» **Task requirements**: Only one stretch of the data below is needed. Output the lines from the one with "Clear the event.sentiment_value mapping" up to and including the one with "Task: Click the red close window button", exactly as they stand.

» **Supplied data**:

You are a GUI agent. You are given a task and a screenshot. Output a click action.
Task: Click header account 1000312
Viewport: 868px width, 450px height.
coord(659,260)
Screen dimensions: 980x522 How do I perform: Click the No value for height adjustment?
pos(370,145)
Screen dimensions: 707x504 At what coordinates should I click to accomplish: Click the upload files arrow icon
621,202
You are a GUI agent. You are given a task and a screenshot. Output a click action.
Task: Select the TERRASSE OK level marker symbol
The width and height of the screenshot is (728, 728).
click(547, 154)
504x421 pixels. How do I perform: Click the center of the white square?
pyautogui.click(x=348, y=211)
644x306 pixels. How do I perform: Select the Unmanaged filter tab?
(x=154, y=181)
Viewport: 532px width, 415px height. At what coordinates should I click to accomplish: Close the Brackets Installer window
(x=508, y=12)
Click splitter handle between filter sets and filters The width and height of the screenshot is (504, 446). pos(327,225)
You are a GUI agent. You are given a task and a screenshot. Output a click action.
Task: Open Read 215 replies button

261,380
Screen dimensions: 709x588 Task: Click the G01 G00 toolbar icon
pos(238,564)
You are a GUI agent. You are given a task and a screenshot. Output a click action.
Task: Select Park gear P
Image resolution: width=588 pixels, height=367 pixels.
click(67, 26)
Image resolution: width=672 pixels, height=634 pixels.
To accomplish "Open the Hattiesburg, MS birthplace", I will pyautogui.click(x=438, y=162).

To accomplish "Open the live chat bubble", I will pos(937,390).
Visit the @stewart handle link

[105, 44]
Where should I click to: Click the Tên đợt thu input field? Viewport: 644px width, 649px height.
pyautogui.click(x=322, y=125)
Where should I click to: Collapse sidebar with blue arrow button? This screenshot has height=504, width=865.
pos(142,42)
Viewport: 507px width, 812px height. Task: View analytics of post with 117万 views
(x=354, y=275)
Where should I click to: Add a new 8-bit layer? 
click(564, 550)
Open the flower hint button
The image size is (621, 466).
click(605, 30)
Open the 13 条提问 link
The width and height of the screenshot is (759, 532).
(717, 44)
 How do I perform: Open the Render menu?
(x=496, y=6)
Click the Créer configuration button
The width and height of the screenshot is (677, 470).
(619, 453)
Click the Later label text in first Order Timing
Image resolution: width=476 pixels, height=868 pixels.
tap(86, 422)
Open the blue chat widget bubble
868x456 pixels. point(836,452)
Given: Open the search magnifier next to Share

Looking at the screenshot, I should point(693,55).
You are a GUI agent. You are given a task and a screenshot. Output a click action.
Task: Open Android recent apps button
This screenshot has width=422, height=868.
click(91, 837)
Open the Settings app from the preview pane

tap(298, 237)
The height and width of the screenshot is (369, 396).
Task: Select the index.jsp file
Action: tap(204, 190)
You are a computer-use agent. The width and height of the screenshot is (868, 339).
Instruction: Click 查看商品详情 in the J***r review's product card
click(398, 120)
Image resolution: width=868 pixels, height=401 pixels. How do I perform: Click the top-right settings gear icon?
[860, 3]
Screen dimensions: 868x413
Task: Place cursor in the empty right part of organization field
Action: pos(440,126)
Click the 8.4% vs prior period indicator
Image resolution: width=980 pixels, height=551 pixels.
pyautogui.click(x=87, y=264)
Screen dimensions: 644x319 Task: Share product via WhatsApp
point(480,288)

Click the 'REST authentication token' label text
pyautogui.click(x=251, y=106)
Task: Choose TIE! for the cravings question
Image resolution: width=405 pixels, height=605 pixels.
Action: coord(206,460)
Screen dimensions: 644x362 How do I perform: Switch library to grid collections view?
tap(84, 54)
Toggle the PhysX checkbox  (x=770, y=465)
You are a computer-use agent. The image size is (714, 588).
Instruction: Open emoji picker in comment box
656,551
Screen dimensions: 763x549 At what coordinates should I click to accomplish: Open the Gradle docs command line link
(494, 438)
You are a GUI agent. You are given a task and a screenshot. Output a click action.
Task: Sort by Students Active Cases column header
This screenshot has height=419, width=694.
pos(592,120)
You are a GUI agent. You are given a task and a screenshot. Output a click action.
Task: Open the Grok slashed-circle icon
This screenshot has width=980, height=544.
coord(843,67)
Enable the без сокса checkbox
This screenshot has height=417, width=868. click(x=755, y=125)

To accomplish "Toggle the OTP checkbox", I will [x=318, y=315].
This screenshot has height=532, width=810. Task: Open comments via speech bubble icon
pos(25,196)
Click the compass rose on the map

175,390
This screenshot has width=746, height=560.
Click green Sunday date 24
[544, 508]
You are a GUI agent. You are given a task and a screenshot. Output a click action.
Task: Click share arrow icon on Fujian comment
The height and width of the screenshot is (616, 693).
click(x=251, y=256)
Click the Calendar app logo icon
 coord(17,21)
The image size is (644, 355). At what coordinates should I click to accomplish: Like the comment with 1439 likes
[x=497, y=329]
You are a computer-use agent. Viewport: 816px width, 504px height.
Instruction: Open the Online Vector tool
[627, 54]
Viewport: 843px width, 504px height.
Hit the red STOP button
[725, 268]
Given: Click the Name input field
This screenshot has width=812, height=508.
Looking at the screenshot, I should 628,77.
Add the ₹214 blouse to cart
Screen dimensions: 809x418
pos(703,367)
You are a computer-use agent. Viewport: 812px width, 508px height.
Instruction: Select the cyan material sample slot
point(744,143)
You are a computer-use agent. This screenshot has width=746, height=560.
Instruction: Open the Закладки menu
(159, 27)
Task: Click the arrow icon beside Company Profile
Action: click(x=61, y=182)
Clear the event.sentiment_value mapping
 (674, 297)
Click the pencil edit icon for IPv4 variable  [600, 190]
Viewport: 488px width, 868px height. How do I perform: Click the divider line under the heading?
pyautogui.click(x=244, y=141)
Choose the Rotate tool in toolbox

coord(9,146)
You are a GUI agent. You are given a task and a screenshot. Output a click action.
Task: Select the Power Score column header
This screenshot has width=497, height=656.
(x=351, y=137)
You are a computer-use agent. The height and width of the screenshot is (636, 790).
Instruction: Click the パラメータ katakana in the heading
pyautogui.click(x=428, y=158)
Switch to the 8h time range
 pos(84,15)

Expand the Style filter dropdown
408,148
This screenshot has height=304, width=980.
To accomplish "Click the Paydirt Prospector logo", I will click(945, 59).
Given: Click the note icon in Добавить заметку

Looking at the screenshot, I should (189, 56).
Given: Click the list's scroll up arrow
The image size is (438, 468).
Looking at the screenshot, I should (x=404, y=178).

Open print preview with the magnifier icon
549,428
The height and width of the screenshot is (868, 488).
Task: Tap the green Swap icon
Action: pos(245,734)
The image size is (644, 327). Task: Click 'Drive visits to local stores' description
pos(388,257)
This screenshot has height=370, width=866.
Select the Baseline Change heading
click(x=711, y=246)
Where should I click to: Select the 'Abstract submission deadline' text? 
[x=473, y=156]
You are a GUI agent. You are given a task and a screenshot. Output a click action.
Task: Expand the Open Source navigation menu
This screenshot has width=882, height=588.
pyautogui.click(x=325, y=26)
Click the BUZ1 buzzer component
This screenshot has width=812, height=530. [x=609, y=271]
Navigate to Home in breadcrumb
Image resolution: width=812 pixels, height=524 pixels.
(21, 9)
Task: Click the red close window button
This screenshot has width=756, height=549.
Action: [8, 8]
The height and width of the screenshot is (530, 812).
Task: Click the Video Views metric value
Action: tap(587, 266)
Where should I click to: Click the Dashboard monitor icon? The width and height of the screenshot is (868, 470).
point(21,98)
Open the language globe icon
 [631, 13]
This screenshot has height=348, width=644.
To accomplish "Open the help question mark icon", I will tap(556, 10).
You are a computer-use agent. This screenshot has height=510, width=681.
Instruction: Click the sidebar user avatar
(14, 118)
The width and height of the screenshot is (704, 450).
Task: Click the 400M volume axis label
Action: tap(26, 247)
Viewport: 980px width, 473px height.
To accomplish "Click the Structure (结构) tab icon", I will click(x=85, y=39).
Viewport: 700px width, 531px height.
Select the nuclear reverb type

» **Exercise response**:
Clear the event.sentiment_value mapping
 (674, 297)
Click the pencil edit icon for IPv4 variable  [600, 190]
Viewport: 488px width, 868px height. How do I perform: Click the divider line under the heading?
pyautogui.click(x=244, y=141)
Choose the Rotate tool in toolbox

coord(9,146)
You are a GUI agent. You are given a task and a screenshot. Output a click action.
Task: Select the Power Score column header
This screenshot has width=497, height=656.
(x=351, y=137)
You are a computer-use agent. The height and width of the screenshot is (636, 790).
Instruction: Click the パラメータ katakana in the heading
pyautogui.click(x=428, y=158)
Switch to the 8h time range
 pos(84,15)

Expand the Style filter dropdown
408,148
This screenshot has height=304, width=980.
To accomplish "Click the Paydirt Prospector logo", I will click(945, 59).
Given: Click the note icon in Добавить заметку

Looking at the screenshot, I should (189, 56).
Given: Click the list's scroll up arrow
The image size is (438, 468).
Looking at the screenshot, I should (x=404, y=178).

Open print preview with the magnifier icon
549,428
The height and width of the screenshot is (868, 488).
Task: Tap the green Swap icon
Action: pos(245,734)
The image size is (644, 327). Task: Click 'Drive visits to local stores' description
pos(388,257)
This screenshot has height=370, width=866.
Select the Baseline Change heading
click(x=711, y=246)
Where should I click to: Select the 'Abstract submission deadline' text? 
[x=473, y=156]
You are a GUI agent. You are given a task and a screenshot. Output a click action.
Task: Expand the Open Source navigation menu
This screenshot has width=882, height=588.
pyautogui.click(x=325, y=26)
Click the BUZ1 buzzer component
This screenshot has width=812, height=530. [x=609, y=271]
Navigate to Home in breadcrumb
Image resolution: width=812 pixels, height=524 pixels.
(21, 9)
Task: Click the red close window button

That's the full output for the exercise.